Press Release in the Peterborough Examiner 28 Oct, 2009
http://www.thepeterboroughexaminer.com/ArticleDisplay.aspx?e=2148290
http://www.trentu.ca/newsDetails.aspx?Channel=%2fChannels%2fAdmissions+Content&WorkflowItemID=A4B0F39F-EB6D-431B-BB46-B99A56227E7A
An Australian professor who researches northern Indigenous
populations has been announced as the 2010 Roberta Bondar Postdoctoral Fellow in
Northern and Polar Studies.
Scott Heyes is a landscape architecture lecturer at Australia's University of
Melbourne. Heyes has a PhD from McGill University, and has researched Indigenous
conceptions of landscape for nearly a decade, including fieldwork with the Inuit
of Arctic Quebec, a Trent University release stated.

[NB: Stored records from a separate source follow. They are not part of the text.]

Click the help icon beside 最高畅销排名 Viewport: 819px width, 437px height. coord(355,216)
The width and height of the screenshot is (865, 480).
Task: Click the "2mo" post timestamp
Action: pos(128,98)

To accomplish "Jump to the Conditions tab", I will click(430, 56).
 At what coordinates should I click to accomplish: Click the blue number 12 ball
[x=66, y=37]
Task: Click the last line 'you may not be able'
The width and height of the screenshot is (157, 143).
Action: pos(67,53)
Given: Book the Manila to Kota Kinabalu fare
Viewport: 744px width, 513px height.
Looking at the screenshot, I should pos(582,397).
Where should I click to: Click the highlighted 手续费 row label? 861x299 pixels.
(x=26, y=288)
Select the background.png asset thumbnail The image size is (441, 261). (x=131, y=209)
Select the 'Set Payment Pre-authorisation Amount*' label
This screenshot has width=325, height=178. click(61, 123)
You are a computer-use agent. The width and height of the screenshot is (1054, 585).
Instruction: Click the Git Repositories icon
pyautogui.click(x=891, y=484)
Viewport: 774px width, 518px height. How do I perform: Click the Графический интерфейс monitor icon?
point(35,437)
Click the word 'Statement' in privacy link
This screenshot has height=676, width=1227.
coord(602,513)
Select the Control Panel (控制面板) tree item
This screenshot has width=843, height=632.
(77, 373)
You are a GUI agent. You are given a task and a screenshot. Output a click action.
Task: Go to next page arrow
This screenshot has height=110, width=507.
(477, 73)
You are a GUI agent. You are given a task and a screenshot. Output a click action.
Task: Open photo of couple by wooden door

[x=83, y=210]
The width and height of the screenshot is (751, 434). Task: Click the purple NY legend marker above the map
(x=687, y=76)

His current research project is developing a dictionary of sea-ice terms for
an Inuit community as part of a knowledge preservation project and is
investigating how the Aborigines in Southern Australia have historically
modified the land fior better fishing. He is also researching how the Inuit have
been involved in designing and determining Arctic parks in northern Quebec.
"I am looking forward to travelling from Melbourne, Australia, to
Peterborough, Canada and to collaborating with the enthusiastic faculty and
students at Trent. I am grateful to have been given this opportunity to build
upon my research in the Arctic and to contribute to the teaching of Indigenous
studies in such an esteemed academic setting," Heyes stated in the release.
His year-long residency at Trent will start on Feb. 1, 2010, and he will
teach an undergraduate course and deliver two public lectures. As the Bondar
Fellow he plans to pursue studies of Inuit conceptions of land and sea, and
Inuit's sense of attachment to the environment in the face of changing social
and physical settings.
The fellowship is a postdoctoral teaching and research award, intended to
attract up and coming northern scholars to Trent for one academic year. Named
for former Trent chancellor Roberta Bondar it is intended to foster interest in
Northern Studies at Trent and is based at the Frost Centre for Canadian Studies
and Indigenous Studies.
The program's director is pleased Heyes was named the second Bondar fellow.
"His research intersects with the interests of faculty in Environmental
Studies, Environmental Studies, Indigenous Studies, Geography and Anthropology,"
Julia Harrison stated in the release.
"He will be a great resource for both graduate and undergraduate students and
undoubtedly a stimulating colleague for faculty across the University."